**Excerpt:**
--

Here, Plath alludes to the magical mirrors in Snow White and other fairy tales, which were tasked with answering important questions such as “Who’s the fairest of them all?” In Plath’s poem, the mirror suggests it doesn’t like answering questions, which is why the silent, undemanding wall has become a “part of its heart.” The wall treats the mirror as what it is, expecting no magic, which makes the mirror fall in love with it.

However, the mirror’s contemplation of the wall is disturbed by both “faces and darkness.” Out of the two interruptions, it is the face of a woman—probably its owner—that ruffles the mirror’s honest quietude the most.

Now I am a lake. A woman bends over me,
Searching my reaches for what she really is.
Then she turns to those liars, the candles or the moon.
I see her back, and reflect it faithfully.
She rewards me with tears and an agitation of hands.

--

Recorded data:
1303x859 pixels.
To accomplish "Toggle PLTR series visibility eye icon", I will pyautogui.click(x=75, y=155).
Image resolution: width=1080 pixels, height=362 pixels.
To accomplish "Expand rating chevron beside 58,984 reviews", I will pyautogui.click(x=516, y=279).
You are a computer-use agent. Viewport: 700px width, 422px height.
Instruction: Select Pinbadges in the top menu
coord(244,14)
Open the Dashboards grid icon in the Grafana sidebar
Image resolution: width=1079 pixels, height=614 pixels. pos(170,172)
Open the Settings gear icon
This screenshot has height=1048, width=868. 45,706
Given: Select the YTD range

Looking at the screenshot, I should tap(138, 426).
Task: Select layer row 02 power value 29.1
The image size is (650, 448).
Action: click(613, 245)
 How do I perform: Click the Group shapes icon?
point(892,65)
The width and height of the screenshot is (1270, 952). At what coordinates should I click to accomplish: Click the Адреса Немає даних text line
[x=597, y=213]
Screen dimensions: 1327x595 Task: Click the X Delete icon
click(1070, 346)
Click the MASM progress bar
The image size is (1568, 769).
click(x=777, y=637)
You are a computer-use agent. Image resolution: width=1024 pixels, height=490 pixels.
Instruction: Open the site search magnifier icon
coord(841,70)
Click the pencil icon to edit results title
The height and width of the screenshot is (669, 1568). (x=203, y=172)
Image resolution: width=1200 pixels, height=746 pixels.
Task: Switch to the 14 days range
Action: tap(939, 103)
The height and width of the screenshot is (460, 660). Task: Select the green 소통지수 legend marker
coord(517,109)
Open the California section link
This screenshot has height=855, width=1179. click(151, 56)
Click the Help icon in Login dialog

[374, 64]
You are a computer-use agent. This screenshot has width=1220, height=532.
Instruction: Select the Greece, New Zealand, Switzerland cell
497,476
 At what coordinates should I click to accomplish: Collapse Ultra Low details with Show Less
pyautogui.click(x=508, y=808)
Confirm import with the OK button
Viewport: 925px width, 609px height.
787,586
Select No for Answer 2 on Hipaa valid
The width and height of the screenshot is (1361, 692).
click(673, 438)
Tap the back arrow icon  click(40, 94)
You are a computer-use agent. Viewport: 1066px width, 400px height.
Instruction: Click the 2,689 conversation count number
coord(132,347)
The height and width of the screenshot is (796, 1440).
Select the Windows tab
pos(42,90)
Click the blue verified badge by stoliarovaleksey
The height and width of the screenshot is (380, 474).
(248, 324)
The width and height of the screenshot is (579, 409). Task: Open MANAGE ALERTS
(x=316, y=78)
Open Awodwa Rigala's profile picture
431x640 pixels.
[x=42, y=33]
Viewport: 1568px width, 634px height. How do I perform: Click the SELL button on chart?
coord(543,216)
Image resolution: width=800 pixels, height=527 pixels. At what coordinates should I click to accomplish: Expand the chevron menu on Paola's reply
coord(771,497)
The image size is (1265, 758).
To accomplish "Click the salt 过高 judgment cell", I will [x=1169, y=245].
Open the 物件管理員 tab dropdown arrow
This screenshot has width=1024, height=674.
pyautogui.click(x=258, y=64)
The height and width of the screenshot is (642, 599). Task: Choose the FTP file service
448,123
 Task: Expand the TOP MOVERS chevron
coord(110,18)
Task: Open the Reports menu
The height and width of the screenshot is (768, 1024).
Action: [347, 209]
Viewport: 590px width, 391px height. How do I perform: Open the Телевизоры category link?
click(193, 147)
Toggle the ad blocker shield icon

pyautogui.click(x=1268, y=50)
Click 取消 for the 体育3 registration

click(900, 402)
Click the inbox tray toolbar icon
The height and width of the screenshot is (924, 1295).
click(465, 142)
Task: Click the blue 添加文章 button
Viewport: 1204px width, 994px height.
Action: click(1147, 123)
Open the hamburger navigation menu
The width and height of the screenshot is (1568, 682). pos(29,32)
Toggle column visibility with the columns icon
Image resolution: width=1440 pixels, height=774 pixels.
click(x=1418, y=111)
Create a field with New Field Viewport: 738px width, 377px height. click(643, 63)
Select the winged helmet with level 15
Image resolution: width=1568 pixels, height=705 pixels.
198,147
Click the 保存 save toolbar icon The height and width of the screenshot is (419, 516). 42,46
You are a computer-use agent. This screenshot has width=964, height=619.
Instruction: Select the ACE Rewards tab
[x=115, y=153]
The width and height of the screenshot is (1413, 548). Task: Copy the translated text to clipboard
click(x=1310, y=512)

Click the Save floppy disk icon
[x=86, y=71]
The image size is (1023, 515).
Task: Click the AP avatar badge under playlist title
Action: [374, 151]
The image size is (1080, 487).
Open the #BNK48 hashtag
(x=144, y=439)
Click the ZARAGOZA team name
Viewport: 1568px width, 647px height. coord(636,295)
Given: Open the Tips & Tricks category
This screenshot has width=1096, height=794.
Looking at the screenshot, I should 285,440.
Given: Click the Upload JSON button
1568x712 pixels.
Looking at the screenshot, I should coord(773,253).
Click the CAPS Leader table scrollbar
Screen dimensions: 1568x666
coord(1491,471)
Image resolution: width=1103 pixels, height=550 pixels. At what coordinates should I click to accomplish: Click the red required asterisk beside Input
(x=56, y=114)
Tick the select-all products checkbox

--

Write the next part of the commentary on Plath's mirror poem, picking up after its last quoted line.

Unlike the wall, which asked nothing of the mirror, the woman wants something momentous from it. She treats the mirror as a “lake,” a three-dimensional body which hides answers. From this lake, the woman wants to fish out selves, both lost and ideal. However, the mirror is just a two-dimensional mirror. It may be god-like, but it is bound by its nature, which is to show the truth. It can only reflect what is in front of it, but the woman doesn’t like what she sees, rewarding the mirror with “tears”.

With the aid of “liars”—the forgiving light of candles and moon—the woman hopes the mirror can work some alchemy, but the mirror fails her. At another level, we can also say that the woman sees in the mirror what she wants to see, which is herself as inadequate. Thus, the mirror reflects both the woman’s external and internal realities. What the woman wants is to retrieve perfection and the past, which the mirror suggests is impossible. At the same time, she dreads the future, her eventual mature self, rising up to meet her.

I am important to her. She comes and goes.
Each morning it is her face that replaces the darkness.
In me she has drowned a young girl, and in me an old woman
Rises toward her day after day, like a terrible fish.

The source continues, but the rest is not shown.